Les rapporteurs parlementaires sont plus réservés, mais il faut reconnaître que leurs chicanes enfantines, leur affectation d’un goût douteux à discuter l’achat d’ornemens épiscopaux, la réparation de la crosse de tel prélat et du fourneau de tel séminaire, ne sont pas en contradiction avec le document diplomatique de 1801, puisque l’on pourrait réduire l’allocation cultuelle, non à 46 millions, ainsi qu’on l’a fait, mais aux 4 ou 5 millions seulement qu’elle atteignait dans les années qui suivirent le concordat, sans donner prise à une rupture avec la papauté. On pourrait même aller plus loin et descendre plus bas, puisque les expressions concordataires : « traitement convenable assuré aux évêques et aux curés, » sont d’une élasticité à toute épreuve.

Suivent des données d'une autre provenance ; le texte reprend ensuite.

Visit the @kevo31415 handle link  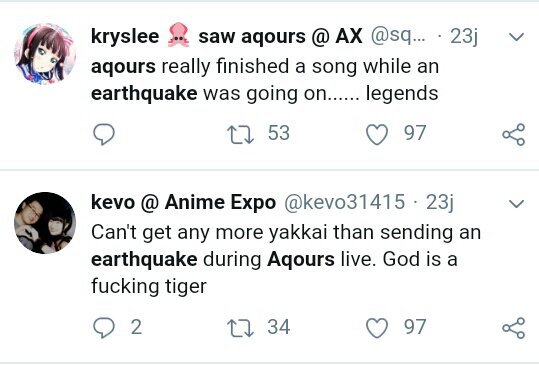pos(344,202)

C’est dire que, pris isolément, le traité lui-même, malgré l’importance qu’on lui attribue, signifie peu de chose, ne garantit et n’oblige à presque rien. « Il faudrait bien se persuader, écrivait dans un journal officieux un député influent, que le budget des cultes n’a qu’une seule et unique défense : l’intérêt que la république trouve à le conserver… Quel est le plus favorable à l’état républicain, de continuer à payer ou d’abandonner l’église à la charité des fidèles ? »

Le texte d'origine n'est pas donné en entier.